(Selected extract Opens)

Enable telemetry per-call:

await generateText({
  model: openai("gpt-4o"),
  prompt: "Hello",
  experimental_telemetry: {
    isEnabled: true,
    recordInputs: true,
    recordOutputs: true,
  },
});

Python Configuration

Integrations auto-enable — just init with tracing. Only add explicit imports to customize options:

import sentry_sdk

sentry_sdk.init(
    dsn="YOUR_DSN",
    traces_sample_rate=1.0,  # Lower in production (e.g., 0.1)
    send_default_pii=True,
    # Integrations auto-enable when the AI package is installed.
    # Only specify explicitly to customize (e.g., include_prompts):
    # integrations=[OpenAIIntegration(include_prompts=True)],
)

PHP / Laravel AI Configuration

Laravel AI instrumentation auto-enables when both sentry/sentry-laravel and laravel/ai are installed and tracing is active.

composer require sentry/sentry-laravel "^4.27.0"
composer require laravel/ai
php artisan vendor:publish --provider="Laravel\Ai\AiServiceProvider"
php artisan migrate

Enable tracing in .env:

SENTRY_TRACES_SAMPLE_RATE=1.0

To include LLM prompts, tool arguments, and responses after explicit user confirmation, enable PII capture:

SENTRY_SEND_DEFAULT_PII=true

Sentry treats LLM and tool inputs/outputs as PII and does not capture them by default. Do not enable SENTRY_SEND_DEFAULT_PII=true without confirming the Data Capture Warning above.

The Laravel integration captures these span types automatically:

| Span op | Purpose | |---------|---------| | gen_ai.invoke_agent | Agent prompt lifecycle | | gen_ai.chat | AI provider chat requests | | gen_ai.execute_tool | Laravel AI tool executions | | gen_ai.embeddings | Embedding generation |

For detailed Laravel setup, verification, Conversations behavior, and feature flags, read ${SKILL_ROOT}/../../references/sdks/php/ai-monitoring.md.

(Selected extract Closes)

§ **Work item A**:
Please copy out the part of the Sentry setup excerpt that opens with the words containing "Python Configuration" and closes with "production (e.g., 0.1)".
§ **Work item B**:
According to the Sentry setup excerpt, which two packages must be installed for Laravel AI instrumentation to turn on by itself?
§ **Work item C**:
Carry on with the Sentry setup excerpt from the point where it stops.

(Given data Opens)

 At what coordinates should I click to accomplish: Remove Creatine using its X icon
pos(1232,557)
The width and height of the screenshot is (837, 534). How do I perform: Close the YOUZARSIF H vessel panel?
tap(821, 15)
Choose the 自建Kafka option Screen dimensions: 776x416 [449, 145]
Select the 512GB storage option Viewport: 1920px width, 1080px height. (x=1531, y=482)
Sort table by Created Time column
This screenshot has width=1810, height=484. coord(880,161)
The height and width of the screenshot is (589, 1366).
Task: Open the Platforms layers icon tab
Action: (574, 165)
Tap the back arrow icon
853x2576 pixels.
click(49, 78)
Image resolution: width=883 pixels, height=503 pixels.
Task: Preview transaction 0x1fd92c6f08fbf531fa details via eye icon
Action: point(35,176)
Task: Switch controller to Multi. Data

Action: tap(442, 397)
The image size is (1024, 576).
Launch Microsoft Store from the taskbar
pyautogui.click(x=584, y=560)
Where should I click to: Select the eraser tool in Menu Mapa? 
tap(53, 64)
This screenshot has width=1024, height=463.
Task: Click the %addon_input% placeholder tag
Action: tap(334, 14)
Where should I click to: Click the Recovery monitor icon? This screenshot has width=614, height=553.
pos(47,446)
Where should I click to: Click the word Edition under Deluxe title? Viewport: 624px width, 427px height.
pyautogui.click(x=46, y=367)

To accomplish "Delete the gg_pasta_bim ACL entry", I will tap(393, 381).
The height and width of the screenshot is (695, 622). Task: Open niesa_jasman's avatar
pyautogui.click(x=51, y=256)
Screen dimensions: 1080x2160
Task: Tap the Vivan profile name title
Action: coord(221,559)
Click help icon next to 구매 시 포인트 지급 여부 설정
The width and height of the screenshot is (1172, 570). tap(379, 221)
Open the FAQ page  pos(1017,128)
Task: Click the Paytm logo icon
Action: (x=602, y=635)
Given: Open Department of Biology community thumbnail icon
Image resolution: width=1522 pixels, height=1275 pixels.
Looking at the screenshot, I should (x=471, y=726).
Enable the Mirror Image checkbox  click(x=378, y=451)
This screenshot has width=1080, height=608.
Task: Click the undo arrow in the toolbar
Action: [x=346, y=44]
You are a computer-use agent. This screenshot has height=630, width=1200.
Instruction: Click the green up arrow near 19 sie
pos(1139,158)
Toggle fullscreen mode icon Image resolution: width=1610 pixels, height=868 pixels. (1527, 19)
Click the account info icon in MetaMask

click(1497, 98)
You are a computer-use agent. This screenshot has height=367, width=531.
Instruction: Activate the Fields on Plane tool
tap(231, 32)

(Given data Closes)

§ **Task answer A**:
Python Configuration

Integrations auto-enable — just init with tracing. Only add explicit imports to customize options:

import sentry_sdk

sentry_sdk.init(
    dsn="YOUR_DSN",
    traces_sample_rate=1.0,  # Lower in production (e.g., 0.1)

§ **Task answer B**:
sentry/sentry-laravel and laravel/ai

§ **Task answer C**:
Manual Instrumentation

Use when no supported SDK is detected. Follow the canonical Sentry Conventions for gen_ai.* attributes — the JS docs may lag behind; do not set attributes marked deprecated in the conventions.

Span Types

| op | Span name pattern | Purpose | |------|---------------------|---------| | gen_ai.{operation} (e.g. gen_ai.chat, gen_ai.request) | {operation} {model} (e.g. chat gpt-4o) | Individual LLM call | | gen_ai.invoke_agent | invoke_agent {agent_name} | Agent execution lifecycle | | gen_ai.execute_tool | execute_tool {tool_name} | Tool/function call | | gen_ai.handoff | handoff from {source} to {target} | Agent-to-agent transition |

For LLM-call spans, the op follows the pattern gen_ai.{gen_ai.operation.name} — use gen_ai.chat, gen_ai.embeddings, gen_ai.generate_content, or gen_ai.text_completion where the operation is known. Span attributes only accept primitives; arrays/objects must be JSON-stringified.

Example (JavaScript)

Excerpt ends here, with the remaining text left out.